W życiu każdego studenta najgorsze są kolejki. Jednak już nie w Szkole Głównej Handlowej, która od środy ma wirtualny dziekanat.
Studenci SGH nie mają indeksów; mogą w domowym zaciszu zapisać się na zajęcia i sprawdzić wyniki egzaminów. Nikt ich nie popędza, nie muszą stać w kolejkach. Wszystko dzięki temu, że uczelnia przeniosła komunikację na linii student - szkoła do Internetu. Tak powstał wirtualny dziekanat - który, czym chętnie chwali się prof. Marek Rocki, rektor SGH, jest wyjątkowy nie tylko w Warszawy, ale także w całej Polsce.

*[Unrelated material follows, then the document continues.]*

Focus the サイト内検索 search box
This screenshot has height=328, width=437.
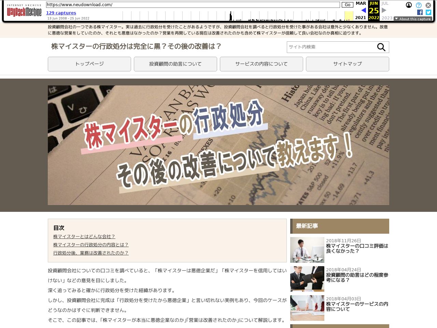tap(330, 47)
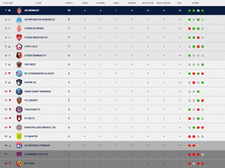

- Bez niego nie wyobrażam sobie normalnego funkcjonowania uczelni - mówi prof. Marek Rocki. Wczoraj z okazji 98. urodzin uczelni oddano do użytku w jednym z korytarzy w głównym gmachu SGH laboratorium komputerowe. Odmalowano ściany, zakupiono meble i 30 najnowszych komputerów. Pieniądze - sto sześćdziesiąt tysięcy złotych - wyłożył sponsor: firma McKinsley&Company.
Z internetowych rozwiązań, ułatwiających życie studentom, zaczynają także korzystać inne warszawskie uczelnie. Na przykład Uniwersytet Warszawski w 2003 r. wprowadził internetową rejestrację na lektoraty języków obcych.